The Beloved Pattern Chart
Pattern Chart is one of our users’ favorite features and frequently mentioned in app reviews:
I love that I can see all the days together and notice any patterns so I can create a better schedule for her as I start to sleep train. – Calisurf27
(I) Start to see patterns for your baby form. Like my daughter poops between 3pm-9pm so I brace myself for diaper changes during that period of time. – KatieKat419
But it was not planned to be in the first version in the beginning. The Minimum Viable Product was going to be a scrollable list:
The list is easier to build and satisfies the basic need to view history and edit records. But during the design process, we realized that it doesn’t do justice to parents’ extra work to log those data, which was our initial goal.

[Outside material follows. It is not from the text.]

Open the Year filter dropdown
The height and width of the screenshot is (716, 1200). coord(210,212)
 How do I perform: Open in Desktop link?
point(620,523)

Even though the design for history view has already started, we decided to rethink the entire feature and eventually landed on a calendar-like user experience – not only can users view history, patterns and daily summaries, they can also alter records from within the chart. Detecting the pattern requires a higher density of information on one screen, but editing requires objects to be big enough for tapping. We resolved this conflict by adding a zooming interaction.
Other Playful Details
We did not just copy the iOS designs to Android. We respected UX practices and layout constraints on Android and created designs that work well on Android.
On iOS, we designed the UI & pull-down gesture so that users can complete logs with only one hand because parents usually need to hold the baby with the other hand.